Work task: Print the entries below in their entirety, exactly as they are written.

(Saved data entries)
----------------------------------------
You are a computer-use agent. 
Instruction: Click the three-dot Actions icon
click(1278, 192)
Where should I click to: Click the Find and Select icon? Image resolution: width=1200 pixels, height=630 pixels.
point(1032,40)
----------------------------------------
Result:
You are a computer-use agent. 
Instruction: Click the three-dot Actions icon
click(1278, 192)
Where should I click to: Click the Find and Select icon? Image resolution: width=1200 pixels, height=630 pixels.
point(1032,40)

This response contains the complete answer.